Russisches Arkaden-Jerusalem (um 1880)

Diese Ikone mit einer Darstellung entstand in den 1880er Jahren in Russland. Wo genau ist ebenso unbekannt wie der Auftraggeber oder die ausführende Werkstatt. Wie viele dieser Arbeiten zeigt der unbekannte Meister uns unten links das Paradies mit der Paradiespforte und rechts eine detailfreudige Hölle. Dazwischen schiebt sich eine Schlange in die obere Hälfte, die mit zahlreichen Heiligen und Engeln besetzt ist.

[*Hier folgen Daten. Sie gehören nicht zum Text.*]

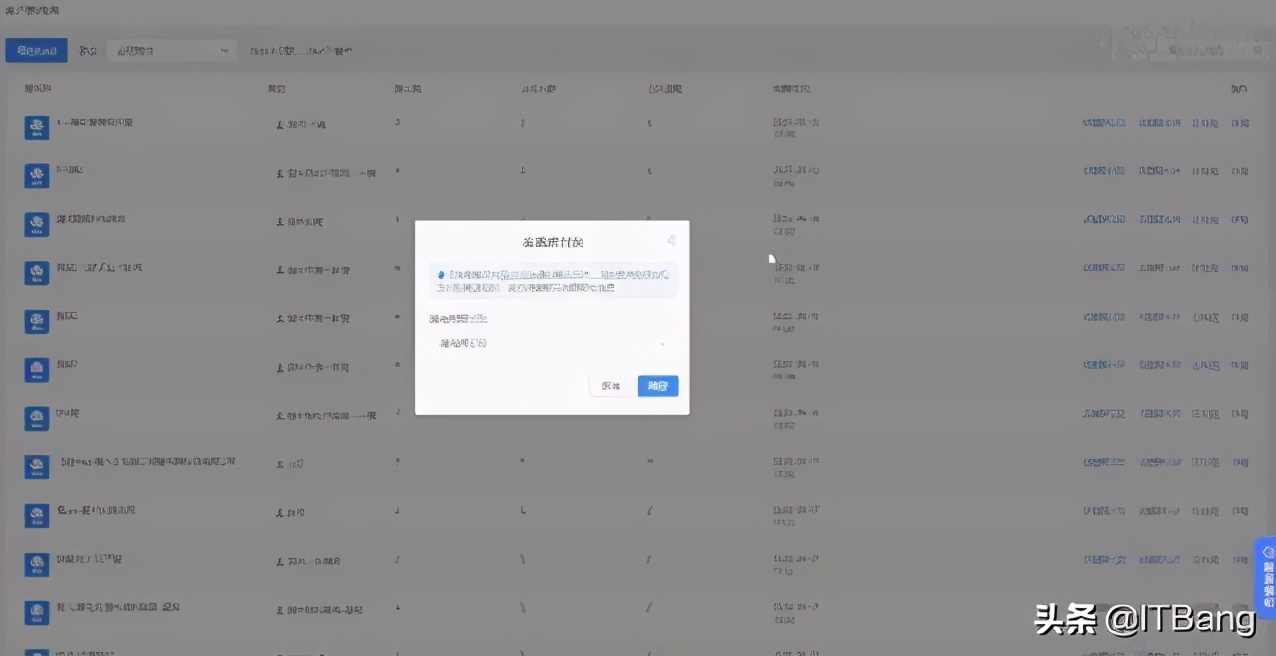Switch to the blue highlighted tab at top left

click(x=37, y=49)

Die obere ist von der unteren Sphäre durch zwei horizontale Wolkenbänder in gelber und dann in rosa Färbung abgegrenzt. Ein vertikales Band, auf dem Heilige aus dem unteren Bereich sich noch in die Stadt retten können, gibt es auf dieser Ikone nicht. Über dem ersten Wolkenband stehen die Heiligen, über dem zweiten Band findet man oben links das Himmlische Jerusalem. Die Stadt besteht vorne aus einer orange-rosanen Mauer, in der eine Hauptpforte positioniert wurde. Diese Hauptpforte ist als Torhaus gestaltet und wurde mit einem Wächterengel besetzt. Aus der Mauer schrauben sich graue korinthische Säulen nach oben, die sich zu drei Arkaden vereinen. In diesen Arkaden feiern, wie schon auf Vorbildern frühneuzeitlicher Ikonen, Heilige beiderlei Geschlechts das ewige Abendmahl. Im Hintergrund jeder Ikone findet man etwas Grün: dies ist eine Reminiszenz an den Paradiesgarten, der als alttestamentarischer Vorläufer des neutestamentarischen Himmlischen Jerusalem gilt. Die gleichen Pflanzenelemente findet man übrigens auch auf dieser Ikone bei der Paradiesdarstellung unten rechts, über den drei Patriarchen. 

Claus Bernet: Ikonen des Weltgerichts, Norderstedt 2015 (Meisterwerke des Himmlischen Jerusalem, 37).